TASK DATA -
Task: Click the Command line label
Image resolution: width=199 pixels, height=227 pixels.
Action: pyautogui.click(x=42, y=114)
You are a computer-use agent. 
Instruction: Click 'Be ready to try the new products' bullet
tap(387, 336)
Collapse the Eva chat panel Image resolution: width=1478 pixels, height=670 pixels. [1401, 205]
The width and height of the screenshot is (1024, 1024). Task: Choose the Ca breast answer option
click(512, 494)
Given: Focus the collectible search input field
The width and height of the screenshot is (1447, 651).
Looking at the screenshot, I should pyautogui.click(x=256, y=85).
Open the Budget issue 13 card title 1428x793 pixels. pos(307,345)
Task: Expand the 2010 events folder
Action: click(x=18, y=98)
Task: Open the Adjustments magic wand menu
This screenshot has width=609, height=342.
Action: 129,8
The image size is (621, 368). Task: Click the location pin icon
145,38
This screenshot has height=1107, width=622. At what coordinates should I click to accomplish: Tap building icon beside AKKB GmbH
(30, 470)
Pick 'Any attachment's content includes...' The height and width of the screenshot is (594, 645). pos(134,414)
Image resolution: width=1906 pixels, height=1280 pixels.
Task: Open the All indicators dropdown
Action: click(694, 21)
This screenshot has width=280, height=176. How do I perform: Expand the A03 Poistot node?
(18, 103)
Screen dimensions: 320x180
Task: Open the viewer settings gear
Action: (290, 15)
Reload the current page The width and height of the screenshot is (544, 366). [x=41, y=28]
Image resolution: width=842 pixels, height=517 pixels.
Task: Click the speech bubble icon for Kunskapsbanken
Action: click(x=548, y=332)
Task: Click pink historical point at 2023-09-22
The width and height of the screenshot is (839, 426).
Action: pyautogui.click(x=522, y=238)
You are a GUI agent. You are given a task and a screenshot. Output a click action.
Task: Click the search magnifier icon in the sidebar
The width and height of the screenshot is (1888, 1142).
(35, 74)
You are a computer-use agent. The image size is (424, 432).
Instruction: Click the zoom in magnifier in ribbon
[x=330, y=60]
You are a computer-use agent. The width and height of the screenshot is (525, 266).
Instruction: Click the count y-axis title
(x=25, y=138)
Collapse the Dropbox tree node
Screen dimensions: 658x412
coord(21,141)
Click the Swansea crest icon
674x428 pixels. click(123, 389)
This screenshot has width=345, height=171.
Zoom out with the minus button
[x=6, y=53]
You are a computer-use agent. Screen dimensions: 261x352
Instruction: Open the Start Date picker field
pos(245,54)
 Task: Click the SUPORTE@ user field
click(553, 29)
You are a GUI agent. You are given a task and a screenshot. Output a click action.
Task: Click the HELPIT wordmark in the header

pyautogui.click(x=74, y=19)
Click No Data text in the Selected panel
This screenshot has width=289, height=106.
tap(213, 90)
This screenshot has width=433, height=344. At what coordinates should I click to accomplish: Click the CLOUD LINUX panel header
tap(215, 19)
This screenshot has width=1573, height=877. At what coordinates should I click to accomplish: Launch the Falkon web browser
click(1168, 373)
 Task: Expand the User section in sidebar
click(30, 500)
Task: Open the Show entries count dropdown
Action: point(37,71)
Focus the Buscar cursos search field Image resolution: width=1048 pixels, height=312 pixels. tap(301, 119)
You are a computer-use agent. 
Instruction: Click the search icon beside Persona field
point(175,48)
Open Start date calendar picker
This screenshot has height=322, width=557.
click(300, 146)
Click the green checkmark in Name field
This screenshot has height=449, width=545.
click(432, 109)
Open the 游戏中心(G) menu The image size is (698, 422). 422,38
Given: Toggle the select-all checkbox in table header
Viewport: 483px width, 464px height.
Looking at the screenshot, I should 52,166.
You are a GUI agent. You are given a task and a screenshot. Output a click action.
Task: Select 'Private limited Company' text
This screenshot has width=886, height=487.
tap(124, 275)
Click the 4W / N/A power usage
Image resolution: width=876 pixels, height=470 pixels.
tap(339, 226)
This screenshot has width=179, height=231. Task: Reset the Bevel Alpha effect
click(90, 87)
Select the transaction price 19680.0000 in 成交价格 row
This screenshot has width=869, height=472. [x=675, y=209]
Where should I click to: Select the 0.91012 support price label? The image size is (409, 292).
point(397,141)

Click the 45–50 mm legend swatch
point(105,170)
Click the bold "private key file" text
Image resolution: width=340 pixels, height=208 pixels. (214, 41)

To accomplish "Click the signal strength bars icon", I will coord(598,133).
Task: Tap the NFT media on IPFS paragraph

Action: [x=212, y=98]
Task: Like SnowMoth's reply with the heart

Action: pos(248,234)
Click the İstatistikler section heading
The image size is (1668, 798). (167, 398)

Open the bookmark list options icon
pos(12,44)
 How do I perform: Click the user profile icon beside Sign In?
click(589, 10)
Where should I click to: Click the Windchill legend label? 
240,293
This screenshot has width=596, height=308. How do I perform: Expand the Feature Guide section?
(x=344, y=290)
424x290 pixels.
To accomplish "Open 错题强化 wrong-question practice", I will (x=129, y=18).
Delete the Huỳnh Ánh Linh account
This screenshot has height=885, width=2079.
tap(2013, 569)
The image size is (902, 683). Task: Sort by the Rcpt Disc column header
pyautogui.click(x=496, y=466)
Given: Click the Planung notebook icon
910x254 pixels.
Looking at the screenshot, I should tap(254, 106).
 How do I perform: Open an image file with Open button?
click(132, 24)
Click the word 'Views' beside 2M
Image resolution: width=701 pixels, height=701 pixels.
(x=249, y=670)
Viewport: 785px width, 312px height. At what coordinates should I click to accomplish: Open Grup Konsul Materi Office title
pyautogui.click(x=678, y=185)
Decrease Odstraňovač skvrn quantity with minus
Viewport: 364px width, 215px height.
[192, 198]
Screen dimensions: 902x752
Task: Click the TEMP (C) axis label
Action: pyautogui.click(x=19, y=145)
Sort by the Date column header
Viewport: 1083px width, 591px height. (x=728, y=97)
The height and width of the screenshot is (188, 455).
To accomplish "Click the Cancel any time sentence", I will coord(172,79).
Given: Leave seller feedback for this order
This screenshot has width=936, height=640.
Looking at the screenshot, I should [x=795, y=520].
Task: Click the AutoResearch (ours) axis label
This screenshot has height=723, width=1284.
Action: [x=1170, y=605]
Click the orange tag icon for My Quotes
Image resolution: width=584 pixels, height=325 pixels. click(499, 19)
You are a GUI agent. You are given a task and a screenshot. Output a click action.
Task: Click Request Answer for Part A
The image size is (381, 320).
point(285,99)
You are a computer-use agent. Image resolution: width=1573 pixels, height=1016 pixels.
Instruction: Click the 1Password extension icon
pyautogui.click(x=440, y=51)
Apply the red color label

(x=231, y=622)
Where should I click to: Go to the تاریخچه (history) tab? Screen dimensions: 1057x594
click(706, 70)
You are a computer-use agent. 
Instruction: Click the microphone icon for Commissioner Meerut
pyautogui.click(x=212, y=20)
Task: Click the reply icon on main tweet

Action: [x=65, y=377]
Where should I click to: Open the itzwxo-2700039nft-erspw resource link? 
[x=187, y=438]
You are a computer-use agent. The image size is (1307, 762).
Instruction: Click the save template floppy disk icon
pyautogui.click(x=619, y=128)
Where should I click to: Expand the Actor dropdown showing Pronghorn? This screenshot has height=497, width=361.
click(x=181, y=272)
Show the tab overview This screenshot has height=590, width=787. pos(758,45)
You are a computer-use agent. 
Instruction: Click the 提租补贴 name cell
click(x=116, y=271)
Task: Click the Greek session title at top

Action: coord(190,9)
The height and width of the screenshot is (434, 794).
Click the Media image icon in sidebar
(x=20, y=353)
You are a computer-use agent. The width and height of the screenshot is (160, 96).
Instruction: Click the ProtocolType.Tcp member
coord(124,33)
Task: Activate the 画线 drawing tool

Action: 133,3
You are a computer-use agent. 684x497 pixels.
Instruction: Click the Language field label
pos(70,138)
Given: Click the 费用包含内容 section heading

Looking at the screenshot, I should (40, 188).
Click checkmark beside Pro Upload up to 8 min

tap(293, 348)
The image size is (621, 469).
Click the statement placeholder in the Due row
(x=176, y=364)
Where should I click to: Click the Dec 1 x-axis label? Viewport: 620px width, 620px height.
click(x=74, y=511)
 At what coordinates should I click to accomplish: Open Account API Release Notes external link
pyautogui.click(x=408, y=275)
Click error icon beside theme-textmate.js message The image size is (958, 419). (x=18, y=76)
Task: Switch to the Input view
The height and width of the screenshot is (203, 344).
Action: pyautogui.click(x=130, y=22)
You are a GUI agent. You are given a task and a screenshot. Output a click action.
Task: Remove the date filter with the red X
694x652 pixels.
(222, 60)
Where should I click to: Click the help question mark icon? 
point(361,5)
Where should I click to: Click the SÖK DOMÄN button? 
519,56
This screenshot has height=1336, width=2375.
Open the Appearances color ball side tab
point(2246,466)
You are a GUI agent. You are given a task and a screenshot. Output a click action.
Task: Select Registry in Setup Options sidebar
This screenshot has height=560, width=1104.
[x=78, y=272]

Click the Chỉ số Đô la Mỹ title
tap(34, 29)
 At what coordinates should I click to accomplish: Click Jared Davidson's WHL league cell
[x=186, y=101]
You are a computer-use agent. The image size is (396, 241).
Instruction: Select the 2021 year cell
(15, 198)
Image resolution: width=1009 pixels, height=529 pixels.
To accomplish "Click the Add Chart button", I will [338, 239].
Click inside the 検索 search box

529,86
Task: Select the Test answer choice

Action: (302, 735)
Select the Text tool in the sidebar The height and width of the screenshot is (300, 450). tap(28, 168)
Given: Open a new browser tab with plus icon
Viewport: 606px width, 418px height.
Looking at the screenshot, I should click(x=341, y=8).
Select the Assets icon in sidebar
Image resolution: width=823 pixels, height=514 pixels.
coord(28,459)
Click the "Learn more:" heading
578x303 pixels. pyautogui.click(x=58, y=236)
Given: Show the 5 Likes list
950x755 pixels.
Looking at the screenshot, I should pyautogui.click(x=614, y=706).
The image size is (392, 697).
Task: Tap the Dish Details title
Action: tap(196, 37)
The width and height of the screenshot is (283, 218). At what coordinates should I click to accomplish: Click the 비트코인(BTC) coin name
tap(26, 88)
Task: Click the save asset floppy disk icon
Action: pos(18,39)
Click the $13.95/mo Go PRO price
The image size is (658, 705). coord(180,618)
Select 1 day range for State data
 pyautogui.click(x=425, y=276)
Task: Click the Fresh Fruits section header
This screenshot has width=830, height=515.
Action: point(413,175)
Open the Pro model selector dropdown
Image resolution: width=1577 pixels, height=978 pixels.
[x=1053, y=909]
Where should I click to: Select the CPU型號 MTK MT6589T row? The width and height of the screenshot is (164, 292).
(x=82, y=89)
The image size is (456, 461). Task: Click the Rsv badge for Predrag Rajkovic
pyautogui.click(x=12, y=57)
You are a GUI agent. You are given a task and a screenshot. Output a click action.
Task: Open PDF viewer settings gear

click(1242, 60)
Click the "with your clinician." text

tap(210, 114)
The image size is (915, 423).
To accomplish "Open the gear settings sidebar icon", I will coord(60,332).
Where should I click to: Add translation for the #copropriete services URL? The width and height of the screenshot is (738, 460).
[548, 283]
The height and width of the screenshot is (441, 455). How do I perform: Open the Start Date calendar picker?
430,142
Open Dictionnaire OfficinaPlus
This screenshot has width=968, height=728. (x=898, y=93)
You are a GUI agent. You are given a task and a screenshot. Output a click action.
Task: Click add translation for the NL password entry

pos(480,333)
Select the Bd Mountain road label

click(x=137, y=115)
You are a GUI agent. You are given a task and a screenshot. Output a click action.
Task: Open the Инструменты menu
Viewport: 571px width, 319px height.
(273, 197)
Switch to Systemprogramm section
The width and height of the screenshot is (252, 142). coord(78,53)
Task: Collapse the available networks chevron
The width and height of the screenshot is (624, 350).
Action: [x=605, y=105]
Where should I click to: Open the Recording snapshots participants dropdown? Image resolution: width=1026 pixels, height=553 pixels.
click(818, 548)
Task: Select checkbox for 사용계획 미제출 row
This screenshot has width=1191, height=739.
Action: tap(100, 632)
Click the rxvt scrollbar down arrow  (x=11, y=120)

YOUR INSTRUCTIONS - Return the part of the records above that opens with the line containing "Select the transaction" and closes with the line containing "I will coord(598,133).", repeating those lines exactly.

WRITTEN ANSWER -
Select the transaction price 19680.0000 in 成交价格 row
This screenshot has width=869, height=472. [x=675, y=209]
Where should I click to: Select the 0.91012 support price label? The image size is (409, 292).
point(397,141)

Click the 45–50 mm legend swatch
point(105,170)
Click the bold "private key file" text
Image resolution: width=340 pixels, height=208 pixels. (214, 41)

To accomplish "Click the signal strength bars icon", I will coord(598,133).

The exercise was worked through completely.